Prove that if $f:[0,1]\rightarrow \mathbb{R}$ is differentiable and $f(0)=f(1)=0$, then for any $a\in \mathbb{R},\exists c\in (0,1)$ such that $f'(c)=af(c)$.

I was told a hint that I have to apply Rolle's Theorem to $f(x)e^{ax}$ but I'm not sure how to work that in yet...

2. If $a\in \mathbb{R}$, let $b=-a$. By Rolle's Theorem, there is a c in (0,1) with $f'(c)e^{bc}+bf(c)e^{bc}=0$.

3. Originally Posted by zebra2147
I could use some help getting started on this proof.

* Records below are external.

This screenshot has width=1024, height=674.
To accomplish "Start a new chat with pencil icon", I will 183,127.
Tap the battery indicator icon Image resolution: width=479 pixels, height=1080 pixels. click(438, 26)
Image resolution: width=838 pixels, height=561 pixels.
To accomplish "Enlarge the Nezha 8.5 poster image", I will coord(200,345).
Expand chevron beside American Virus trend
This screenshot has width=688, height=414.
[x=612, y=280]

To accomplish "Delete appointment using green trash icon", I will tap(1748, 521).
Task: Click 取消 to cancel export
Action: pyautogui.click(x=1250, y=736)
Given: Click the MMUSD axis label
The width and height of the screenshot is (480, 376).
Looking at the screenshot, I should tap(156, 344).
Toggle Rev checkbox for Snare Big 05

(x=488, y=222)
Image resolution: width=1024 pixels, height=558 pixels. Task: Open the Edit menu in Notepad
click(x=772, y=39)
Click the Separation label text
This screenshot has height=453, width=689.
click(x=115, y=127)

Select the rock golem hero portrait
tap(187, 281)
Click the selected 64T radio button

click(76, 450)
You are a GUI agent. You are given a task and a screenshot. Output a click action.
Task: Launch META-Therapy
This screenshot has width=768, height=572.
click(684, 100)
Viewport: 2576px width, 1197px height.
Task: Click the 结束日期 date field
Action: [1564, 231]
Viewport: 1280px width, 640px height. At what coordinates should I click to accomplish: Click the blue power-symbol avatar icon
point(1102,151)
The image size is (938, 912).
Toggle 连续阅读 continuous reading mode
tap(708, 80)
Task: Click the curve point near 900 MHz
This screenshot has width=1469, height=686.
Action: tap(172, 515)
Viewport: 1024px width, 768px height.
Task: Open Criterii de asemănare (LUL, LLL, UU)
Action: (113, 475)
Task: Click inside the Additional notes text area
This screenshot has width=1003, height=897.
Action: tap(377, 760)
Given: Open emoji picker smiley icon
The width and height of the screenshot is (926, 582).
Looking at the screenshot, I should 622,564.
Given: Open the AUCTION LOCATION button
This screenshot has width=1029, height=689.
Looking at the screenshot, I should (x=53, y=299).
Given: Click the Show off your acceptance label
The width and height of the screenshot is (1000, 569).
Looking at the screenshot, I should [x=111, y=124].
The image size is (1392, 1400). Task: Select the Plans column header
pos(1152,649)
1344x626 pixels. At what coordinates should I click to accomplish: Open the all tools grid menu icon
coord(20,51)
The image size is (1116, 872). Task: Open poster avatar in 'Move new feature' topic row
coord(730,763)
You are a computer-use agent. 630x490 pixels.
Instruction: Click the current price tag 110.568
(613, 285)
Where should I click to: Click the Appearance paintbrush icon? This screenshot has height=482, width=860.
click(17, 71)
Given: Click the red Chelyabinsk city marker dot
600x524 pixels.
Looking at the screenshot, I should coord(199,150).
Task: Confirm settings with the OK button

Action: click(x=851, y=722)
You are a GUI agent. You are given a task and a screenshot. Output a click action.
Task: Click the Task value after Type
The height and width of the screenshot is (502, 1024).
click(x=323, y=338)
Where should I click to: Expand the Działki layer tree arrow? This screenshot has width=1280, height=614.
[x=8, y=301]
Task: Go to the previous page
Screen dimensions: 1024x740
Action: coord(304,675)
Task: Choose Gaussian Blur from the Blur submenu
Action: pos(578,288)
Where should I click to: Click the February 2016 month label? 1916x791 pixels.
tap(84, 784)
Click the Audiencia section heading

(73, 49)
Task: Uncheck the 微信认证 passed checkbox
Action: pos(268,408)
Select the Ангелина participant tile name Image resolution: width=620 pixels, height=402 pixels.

Any help would be appreciated.

Prove that if $f:[0,1]\rightarrow \mathbb{R}$ is differentiable and $f(0)=f(1)=0$, then for any $a\in \mathbb{R},\exists c\in (0,1)$ such that $f'(c)=af(c)$.

I was told a hint that I have to apply Rolle's Theorem to $f(x)e^{ax}$ but I'm not sure how to work that in yet...
First note that if $g(x)=f(x)e^{ax}$, then $g(0)=f(0)=0$ and $g(1)=f(1)e^{a}=0$ since $f(0)=f(1)=0$. Now, by Rolle's theorem, $\exists c\in(0,1):g^{\prime}(c)=0$.

Note that $g^{\prime}(x)=f^{\prime}(x)e^{ax}+af(x)e^{ax}$. So $g^{\prime}(c)=0\implies\ldots$

Can you finish this problem?

4. This implies that $f^{\prime}(x)e^{ax}+af(x)e^{ax}=0$. Therefore,
$f^{\prime}(x)e^{ax}=-af(x)e^{ax}$ Which implies $f^{\prime}(x)=-af(x)$

5. Originally Posted by zebra2147
Prove that if $f:[0,1]\rightarrow \mathbb{R}$ is differentiable and $f(0)=f(1)=0$, then for any $a\in \mathbb{R},\exists c\in (0,1)$ such that $f'(c)=af(c)$.
I was told a hint that I have to apply Rolle's Theorem
Use $\displaystyle g(x)=f(x)\cdot e^{-ax}$